After thorough discussion and consideration, our patient decided not to receive treatment for the time being, choosing to “watch and wait” and to have regular follow-up examinations in the clinic. During the follow-up period, examinations were performed routinely, including thyroid palpation and function tests, neck B-ultrasound and pulmonary CT. The patient developed no malignant symptoms, and the sizes of the intrapulmonary nodules remained the same as at the beginning. Based on these findings, the patient’s intrapulmonary nodules are currently considered to be benign ectopic pulmonary thyroid tissue.

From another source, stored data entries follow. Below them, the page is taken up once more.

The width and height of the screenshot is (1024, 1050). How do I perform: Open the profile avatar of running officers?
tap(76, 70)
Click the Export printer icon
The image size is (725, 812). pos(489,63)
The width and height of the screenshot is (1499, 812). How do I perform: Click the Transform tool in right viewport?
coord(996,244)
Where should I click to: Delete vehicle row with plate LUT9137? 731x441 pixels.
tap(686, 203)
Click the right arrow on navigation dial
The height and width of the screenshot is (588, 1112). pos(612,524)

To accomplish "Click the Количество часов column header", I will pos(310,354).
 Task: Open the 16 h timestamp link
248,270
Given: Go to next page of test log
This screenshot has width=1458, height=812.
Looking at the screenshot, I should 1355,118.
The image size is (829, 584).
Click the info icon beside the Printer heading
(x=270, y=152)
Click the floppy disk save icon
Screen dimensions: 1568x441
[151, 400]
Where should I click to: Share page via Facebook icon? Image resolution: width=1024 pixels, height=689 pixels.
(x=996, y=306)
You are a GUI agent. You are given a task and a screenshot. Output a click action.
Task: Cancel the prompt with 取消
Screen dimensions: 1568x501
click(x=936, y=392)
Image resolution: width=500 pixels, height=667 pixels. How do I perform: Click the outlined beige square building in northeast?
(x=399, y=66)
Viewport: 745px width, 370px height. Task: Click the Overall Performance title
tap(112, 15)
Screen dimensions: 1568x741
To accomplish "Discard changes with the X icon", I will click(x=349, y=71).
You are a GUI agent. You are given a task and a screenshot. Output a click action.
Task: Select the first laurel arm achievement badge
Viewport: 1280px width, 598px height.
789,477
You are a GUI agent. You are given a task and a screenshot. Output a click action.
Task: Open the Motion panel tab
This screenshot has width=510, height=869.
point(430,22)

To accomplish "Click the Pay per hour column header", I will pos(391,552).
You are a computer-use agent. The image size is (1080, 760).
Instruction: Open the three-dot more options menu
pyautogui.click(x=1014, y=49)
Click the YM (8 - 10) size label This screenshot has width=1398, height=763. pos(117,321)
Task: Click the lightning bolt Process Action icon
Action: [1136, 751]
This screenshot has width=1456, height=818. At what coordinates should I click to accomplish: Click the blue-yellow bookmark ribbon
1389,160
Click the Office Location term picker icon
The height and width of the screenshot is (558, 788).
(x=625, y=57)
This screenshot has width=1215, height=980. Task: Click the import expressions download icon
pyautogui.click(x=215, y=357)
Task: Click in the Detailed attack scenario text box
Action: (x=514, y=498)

Unfortunately, due to the limited initial understanding of the disease, we have not further improved the detection of mutations in genetic factors and regulatory genes linked to ectopic thyroid, such as PAX8 (12). Combined with the existing examination and pathological results, the patient’s lung nodules were diagnosed as ectopic thyroid. We will continue to follow-up our patients and track related reports of similar multiple ectopic thyroids. Similar cases will be discussed further to develop better guidance for diagnosis and treatment protocols.
In conclusion, we reported an exceedingly rare case of multiple bilateral pulmonary nodules with normal thyroid function and without history of malignant disease. Different from the other reported cases of ectopic thyroid with active treatment, our patient received no surgery and accepted our “watch and wait” strategy by regularly submitting to follow-up examinations to avoid over-treatment. Multiple ectopic thyroid nodules may be easily misdiagnosed in the clinic. We believe this is a debate that may provoke the accurate diagnosis and management of relevant cases.
Conflicts of Interest: All authors have completed the ICMJE uniform disclosure form (available at http://dx.doi.org/10.21037/gs-19-499). The authors have no conflicts of interest to declare.
Ethical Statement: The authors are accountable for all aspects of the work in ensuring that questions related to the accuracy or integrity of any part of the work are appropriately investigated and resolved. Written informed consent was obtained from the patient for publication of this manuscript and any accompanying images.